What will this look like? Here are some areas that CIOs will have to focus on:
Chopping Legacy Cost
It will be impossible to rebuild for cloud computing if you carry forward a huge technical and financial debt of legacy applications. For one, the cost will dominate your budget and hinder your ability to adapt in the future. Just as important, legacy applications require you to keep staff on hand with lower-level skills to perform manual interaction.
This cost-cutting will play out in two ways: re-architecting home-grown apps to be truly cloud-based (more on that below), and shifting to on-demand SaaS applications to replace on-premises packaged applications.
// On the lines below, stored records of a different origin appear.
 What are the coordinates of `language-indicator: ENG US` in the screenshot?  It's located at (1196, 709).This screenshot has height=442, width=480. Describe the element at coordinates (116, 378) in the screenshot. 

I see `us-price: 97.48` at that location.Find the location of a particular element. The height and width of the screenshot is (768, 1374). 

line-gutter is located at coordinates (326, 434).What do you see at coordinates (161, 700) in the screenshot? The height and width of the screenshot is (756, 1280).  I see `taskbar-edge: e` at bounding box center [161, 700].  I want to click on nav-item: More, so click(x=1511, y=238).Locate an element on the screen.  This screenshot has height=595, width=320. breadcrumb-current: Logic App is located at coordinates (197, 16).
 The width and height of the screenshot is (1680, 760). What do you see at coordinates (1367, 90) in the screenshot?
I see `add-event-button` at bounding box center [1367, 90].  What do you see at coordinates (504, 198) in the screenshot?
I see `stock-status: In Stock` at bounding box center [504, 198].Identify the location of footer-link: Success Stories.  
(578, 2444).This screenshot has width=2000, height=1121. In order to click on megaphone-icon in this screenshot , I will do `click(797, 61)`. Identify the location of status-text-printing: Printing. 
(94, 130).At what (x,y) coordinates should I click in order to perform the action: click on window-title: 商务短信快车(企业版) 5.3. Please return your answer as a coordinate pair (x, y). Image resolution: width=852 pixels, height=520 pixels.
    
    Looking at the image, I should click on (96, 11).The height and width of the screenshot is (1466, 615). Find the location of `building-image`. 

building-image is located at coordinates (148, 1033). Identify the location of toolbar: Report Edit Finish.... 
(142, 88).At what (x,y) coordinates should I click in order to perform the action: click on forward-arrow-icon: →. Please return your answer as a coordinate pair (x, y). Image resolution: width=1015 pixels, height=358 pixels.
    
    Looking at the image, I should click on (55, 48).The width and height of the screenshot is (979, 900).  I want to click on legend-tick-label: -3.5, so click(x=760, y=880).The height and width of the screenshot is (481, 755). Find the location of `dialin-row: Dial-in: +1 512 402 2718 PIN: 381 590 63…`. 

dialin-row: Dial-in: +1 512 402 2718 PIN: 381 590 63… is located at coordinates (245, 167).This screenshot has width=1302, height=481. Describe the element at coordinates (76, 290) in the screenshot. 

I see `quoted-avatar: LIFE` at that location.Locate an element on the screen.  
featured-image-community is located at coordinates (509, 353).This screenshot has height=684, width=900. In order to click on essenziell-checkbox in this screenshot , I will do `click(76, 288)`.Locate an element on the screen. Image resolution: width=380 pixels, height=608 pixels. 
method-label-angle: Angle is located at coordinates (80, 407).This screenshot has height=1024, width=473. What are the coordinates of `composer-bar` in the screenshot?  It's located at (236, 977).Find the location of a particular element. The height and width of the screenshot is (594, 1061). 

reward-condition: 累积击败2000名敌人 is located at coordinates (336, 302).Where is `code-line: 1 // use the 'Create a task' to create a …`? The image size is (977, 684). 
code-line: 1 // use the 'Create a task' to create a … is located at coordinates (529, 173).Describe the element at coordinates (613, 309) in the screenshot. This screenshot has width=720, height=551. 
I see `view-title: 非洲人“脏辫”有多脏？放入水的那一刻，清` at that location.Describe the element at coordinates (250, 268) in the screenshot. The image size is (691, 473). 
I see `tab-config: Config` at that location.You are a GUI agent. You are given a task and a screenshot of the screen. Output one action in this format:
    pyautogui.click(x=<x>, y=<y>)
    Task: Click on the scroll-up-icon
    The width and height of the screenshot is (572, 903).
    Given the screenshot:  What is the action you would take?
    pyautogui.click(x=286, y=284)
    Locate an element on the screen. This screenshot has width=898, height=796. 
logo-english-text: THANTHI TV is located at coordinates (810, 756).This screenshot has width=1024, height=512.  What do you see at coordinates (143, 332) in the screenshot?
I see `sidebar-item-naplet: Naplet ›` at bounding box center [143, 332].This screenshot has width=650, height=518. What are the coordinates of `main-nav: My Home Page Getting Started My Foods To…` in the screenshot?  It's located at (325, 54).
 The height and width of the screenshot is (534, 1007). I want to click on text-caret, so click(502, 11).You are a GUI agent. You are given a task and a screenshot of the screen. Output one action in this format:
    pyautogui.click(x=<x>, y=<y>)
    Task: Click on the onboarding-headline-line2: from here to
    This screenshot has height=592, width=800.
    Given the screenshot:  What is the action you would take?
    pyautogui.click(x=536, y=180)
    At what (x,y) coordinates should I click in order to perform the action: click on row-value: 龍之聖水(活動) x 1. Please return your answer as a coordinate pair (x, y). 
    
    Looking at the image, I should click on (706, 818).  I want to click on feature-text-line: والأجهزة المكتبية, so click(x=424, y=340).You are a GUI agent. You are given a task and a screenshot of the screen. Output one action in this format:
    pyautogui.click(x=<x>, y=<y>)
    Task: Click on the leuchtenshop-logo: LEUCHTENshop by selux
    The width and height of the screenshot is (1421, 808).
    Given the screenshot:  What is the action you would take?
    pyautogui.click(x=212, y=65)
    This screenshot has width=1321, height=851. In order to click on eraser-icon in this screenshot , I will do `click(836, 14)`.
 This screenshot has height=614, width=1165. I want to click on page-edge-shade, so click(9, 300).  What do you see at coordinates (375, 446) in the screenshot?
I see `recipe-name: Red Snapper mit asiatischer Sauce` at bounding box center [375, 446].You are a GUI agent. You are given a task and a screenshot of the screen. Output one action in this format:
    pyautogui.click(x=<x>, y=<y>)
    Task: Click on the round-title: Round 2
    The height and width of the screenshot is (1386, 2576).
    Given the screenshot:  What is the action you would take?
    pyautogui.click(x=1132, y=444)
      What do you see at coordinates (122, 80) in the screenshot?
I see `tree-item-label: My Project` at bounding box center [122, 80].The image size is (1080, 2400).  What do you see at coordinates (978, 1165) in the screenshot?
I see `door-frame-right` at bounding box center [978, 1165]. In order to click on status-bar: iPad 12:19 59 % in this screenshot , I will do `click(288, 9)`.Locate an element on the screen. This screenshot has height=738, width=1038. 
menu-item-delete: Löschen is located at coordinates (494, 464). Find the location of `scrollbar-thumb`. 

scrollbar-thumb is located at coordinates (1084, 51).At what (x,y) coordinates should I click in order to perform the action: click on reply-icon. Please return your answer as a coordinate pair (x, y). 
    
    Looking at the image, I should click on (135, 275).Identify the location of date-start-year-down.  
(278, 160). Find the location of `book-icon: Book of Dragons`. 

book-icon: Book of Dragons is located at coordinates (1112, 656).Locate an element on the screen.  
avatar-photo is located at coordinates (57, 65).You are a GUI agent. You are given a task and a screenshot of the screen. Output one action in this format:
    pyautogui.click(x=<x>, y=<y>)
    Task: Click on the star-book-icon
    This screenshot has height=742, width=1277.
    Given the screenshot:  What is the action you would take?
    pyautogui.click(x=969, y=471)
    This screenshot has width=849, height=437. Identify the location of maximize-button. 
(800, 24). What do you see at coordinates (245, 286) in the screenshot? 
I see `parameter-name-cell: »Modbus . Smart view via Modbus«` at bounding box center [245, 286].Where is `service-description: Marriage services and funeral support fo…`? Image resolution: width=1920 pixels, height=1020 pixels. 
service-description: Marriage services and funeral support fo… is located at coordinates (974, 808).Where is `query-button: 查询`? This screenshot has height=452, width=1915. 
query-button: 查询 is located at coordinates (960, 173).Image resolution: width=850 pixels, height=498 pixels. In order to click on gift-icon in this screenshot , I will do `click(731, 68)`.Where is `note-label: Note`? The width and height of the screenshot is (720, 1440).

Down the road, only a very few on-premises applications will be kept in the legacy format. These will be applications that have high security or privacy aspects or those that provide competitive differentiation such that IT organizations can justify the continued maintenance of a high-cost installation. But keeping an on-premises standard package like email? There's no future for that kind of thing.
I'm actually a bit heartened about progress on this front. I recently spoke to a gathering of CIOs and was surprised at how aggressively most of them are pursuing SaaS initiatives. This group was looking to get out of the non-value adding IT business as soon as possible.
Make no mistake: Absent an aggressive push to get out from under the legacy burden, all your cloud computing plans will wither on the vine.
Re-architecting the Application Development Process
Many IT organizations decide to pursue cloud computing through a develop-and-test cloud initiative. Often the impetus is that software engineers are turning to Amazon Web Services and IT management wants to prevent it. The thinking goes that by offering developers a local cloud, they can be dissuaded from using a public offering.
That's OK as far as it goes, but it misses the far larger point. Most IT organizations rolling out a developer cloud have only thought about optimizing one facet of applications: developers getting access to resources. They haven't thought about the other two elements of applications -- the development process and operating applications once in production.
Leveraging cloud computing for accelerated access to resources is a big win, but optimizing this element without optimizing the others does not speed applications into production or make them easier to update once in production. Speeding up one part of a process (and that's what application development is, a process) and leaving the other parts unchanged does not appreciably reduce overall deployment time.